2017年5月31日

5月31日 「たたみかた −福島特集−」3


今週は、雑誌「たたみかた」の編集長、三根かよこさんのインタビューです。
雑誌「たたみかた」は、「30代のための新しい社会文芸誌」。創刊号のテーマは「福島」です。
クリエイターや起業家、哲学者、僧侶と、執筆陣はバラエティ豊か。デジタルメディア「BussFeed Japan」の記者、石戸諭さんは「言葉を探している」というタイトルで編集長の三根さんと対談しています。

◆「あなたはどう思う?」
石戸諭さんの記事は「みんな言葉がないというが、僕は言葉を探さなきゃいけないと思う」とおっしゃっていて。まさにわたしは震災から6年間言葉を探していた。自分が「この件について話す言葉や文脈がない」ということを生まれて初めて経験して、迷って、言葉を探して、編むという活動をして、まさにこの「たたみかた」ができたということがある。石戸さんの「言葉を探している」というのは、「自分が話していることや考えていることは、実は人の言葉ということがありませんか」いう問いでもある。普段自分が話したり、考えたりを話そうとしたとき、誰かの言葉だったり考えだったりに自分が憑依しちゃうことってあると思う。自分の純粋な言葉って意外と少ない。その言葉をわたしも探していきたい。わたしの二つの目から見えているもの、聞いたことしか自分は語れないんだということに立ち返ることの大切さを、まさに石戸さんから教わったこと。

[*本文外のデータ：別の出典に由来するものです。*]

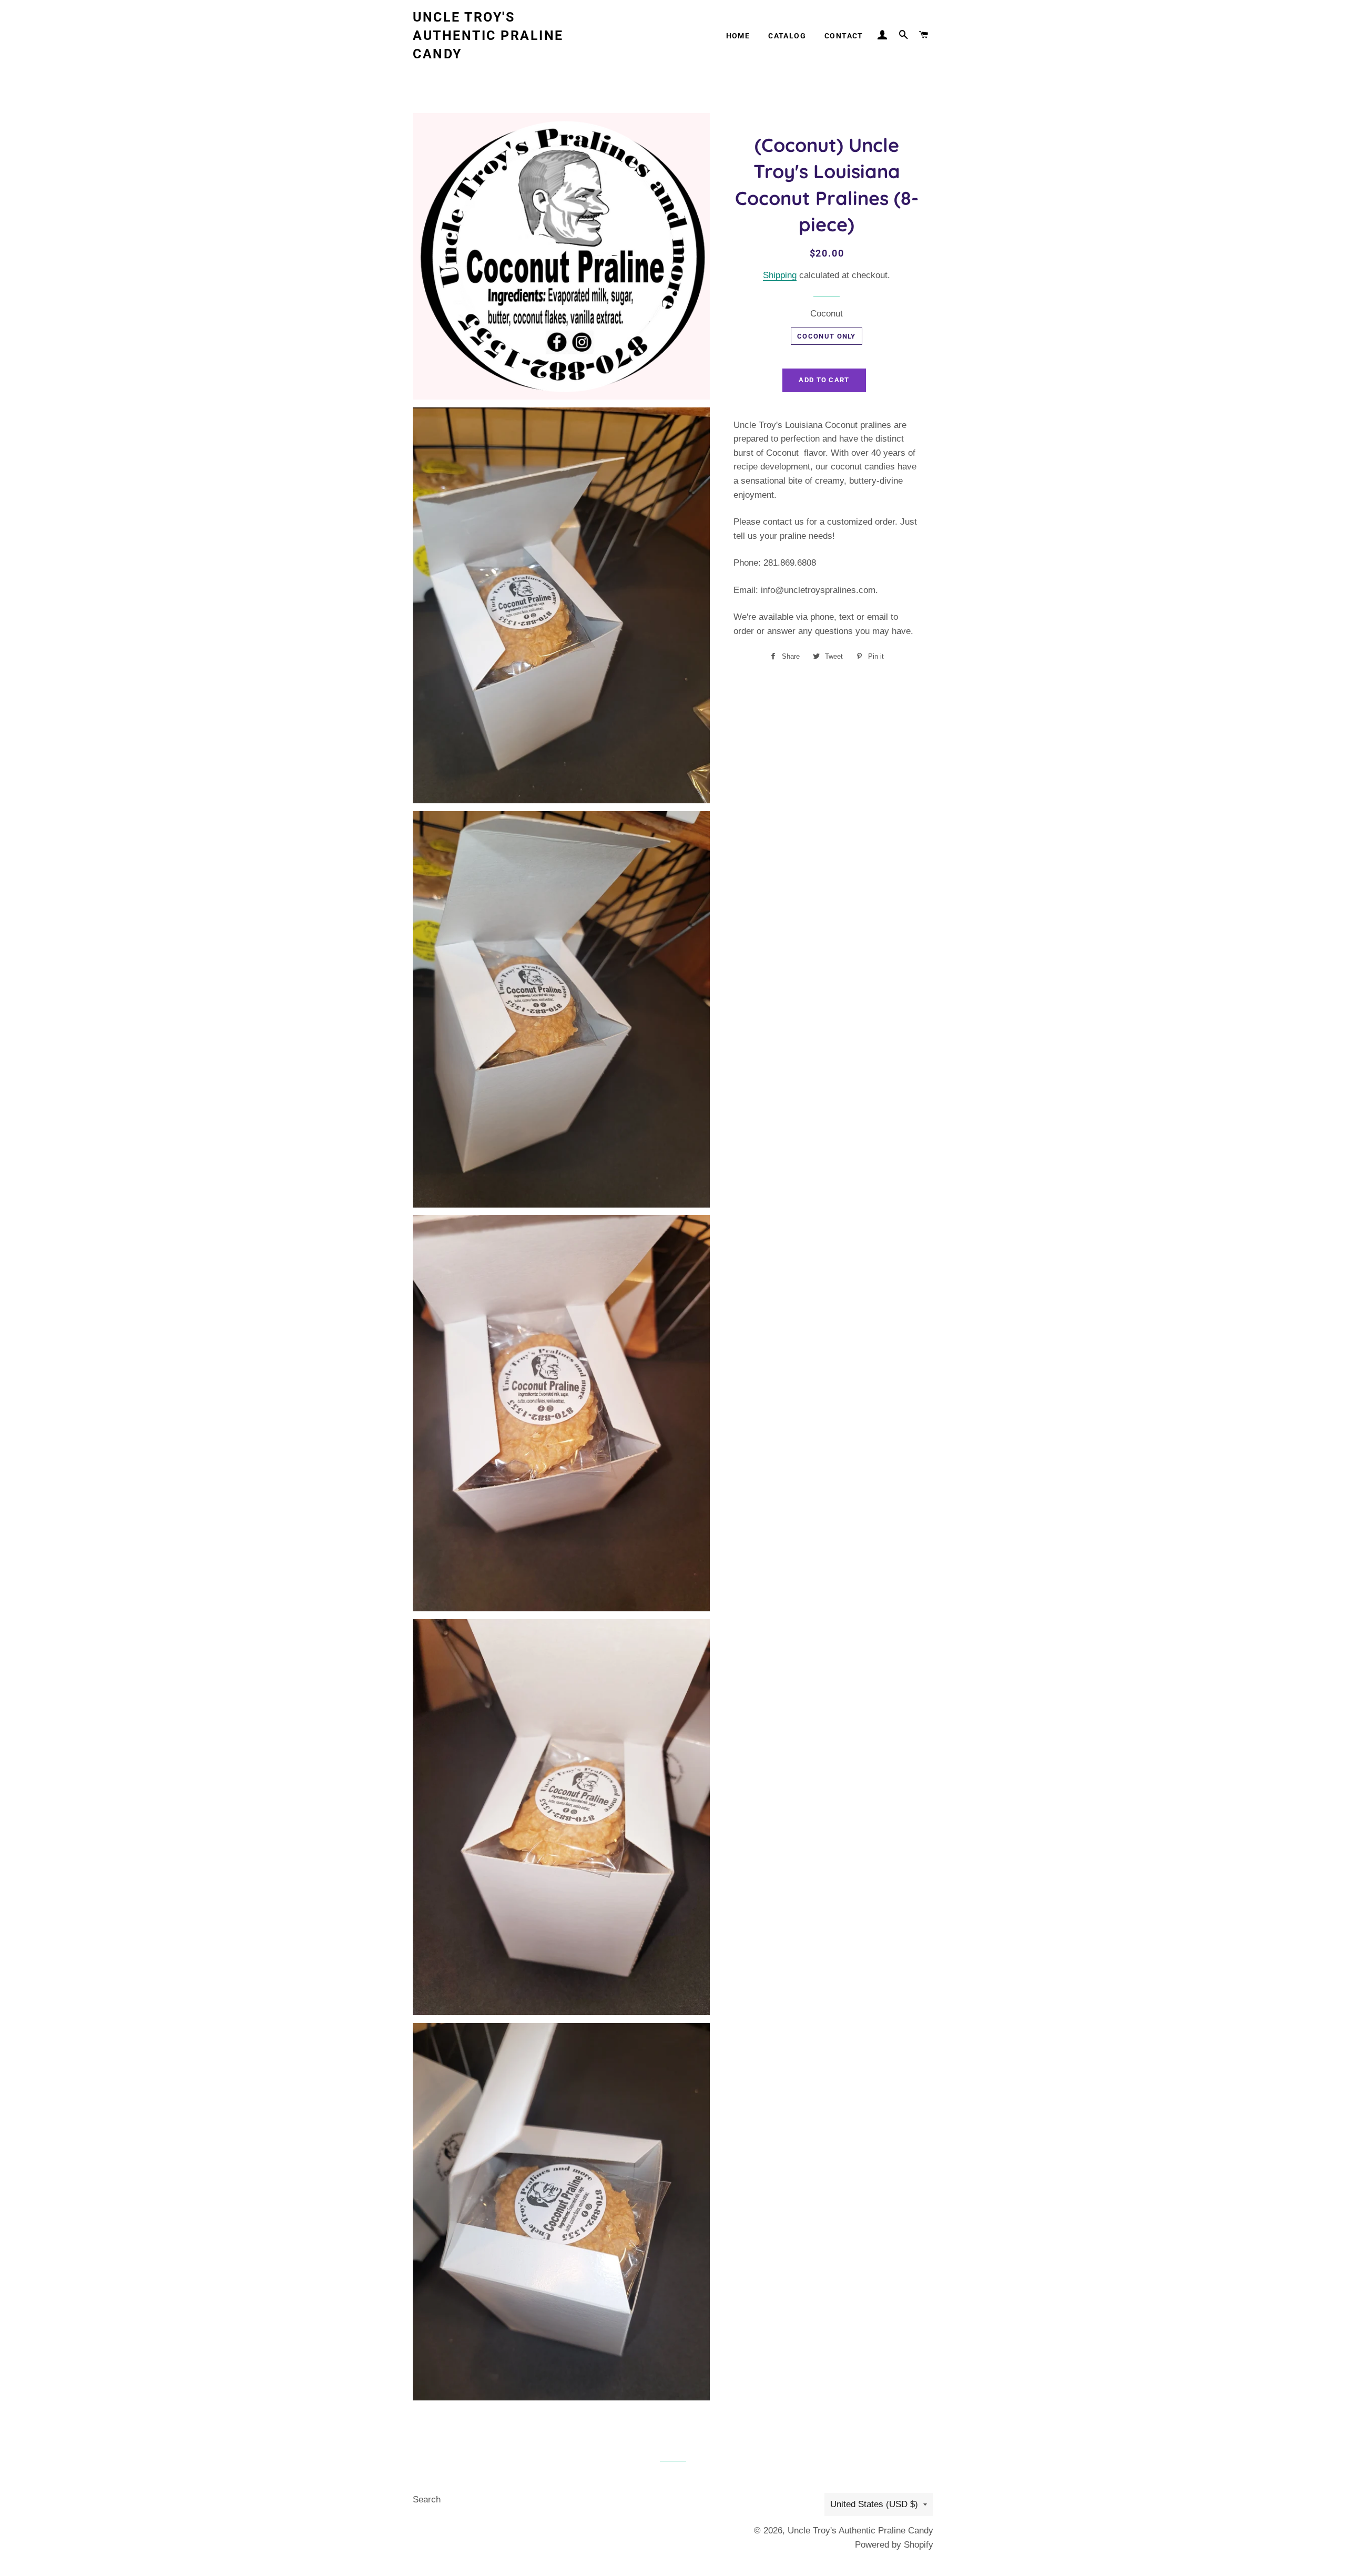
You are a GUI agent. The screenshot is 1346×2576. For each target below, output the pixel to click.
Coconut (826, 314)
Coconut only (826, 336)
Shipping (780, 275)
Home (738, 36)
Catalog (787, 36)
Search (427, 2500)
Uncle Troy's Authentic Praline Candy (488, 35)
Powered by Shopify (894, 2545)
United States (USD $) (874, 2504)
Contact (843, 36)
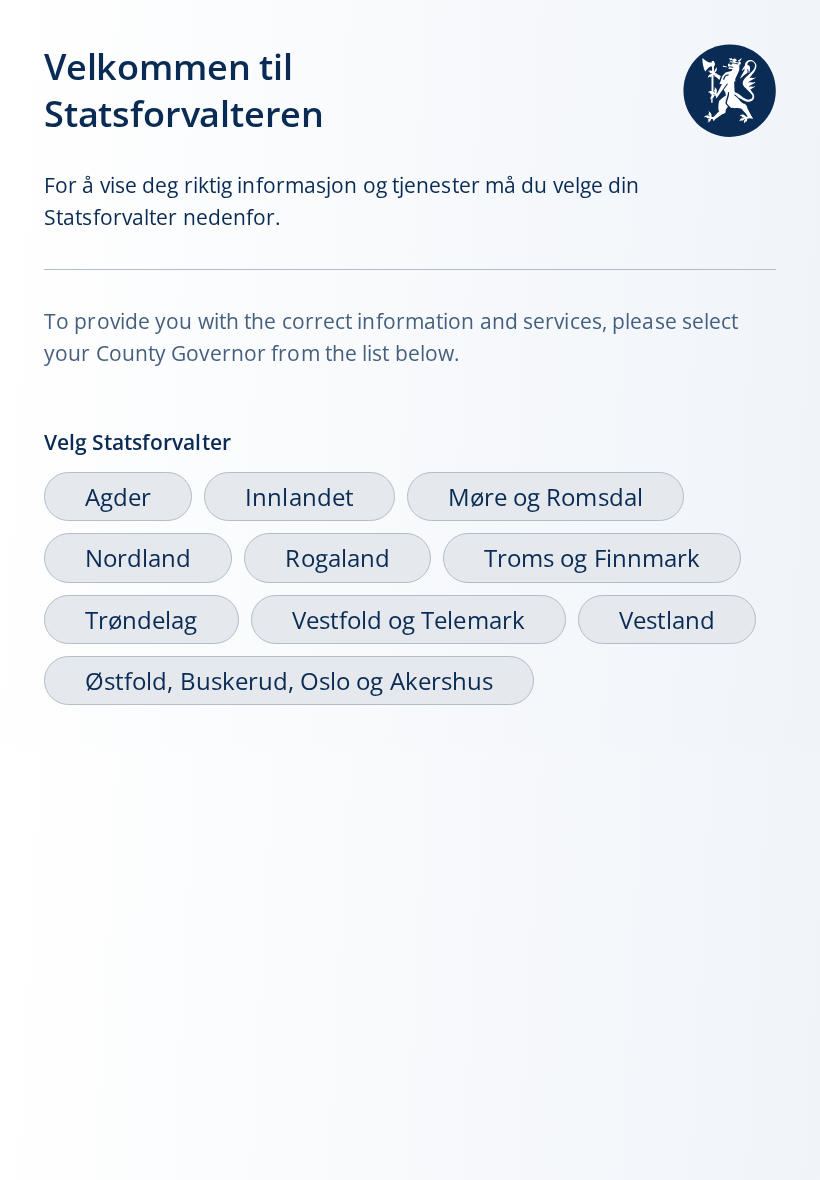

この雑誌で一貫して問いたいことは一つ。それは「あなたはどう思う?」この雑誌に「答え」や「主張」があるわけではなく、主義があるわけでもなく、わたしはわたしの主張しか語れないが、読んでいるあなたはなにを思ったか、なにを考えたかと聞いてみたいというのがあって。世の中でいろいろななことが起こっていると思ったときに、自分がそれをどう見ているのか、心はどんなことを言っているかを聞こうよ、というのがひとつの提案。だから、一人ひとりの言葉を頭からお尻まで全部読んだときに、自分の心の中に沸き立つものや言葉を発見してもらいたいなと思っている。


『LOVE&HOPE』明日も、三根かよこさんのインタビューをお届けします。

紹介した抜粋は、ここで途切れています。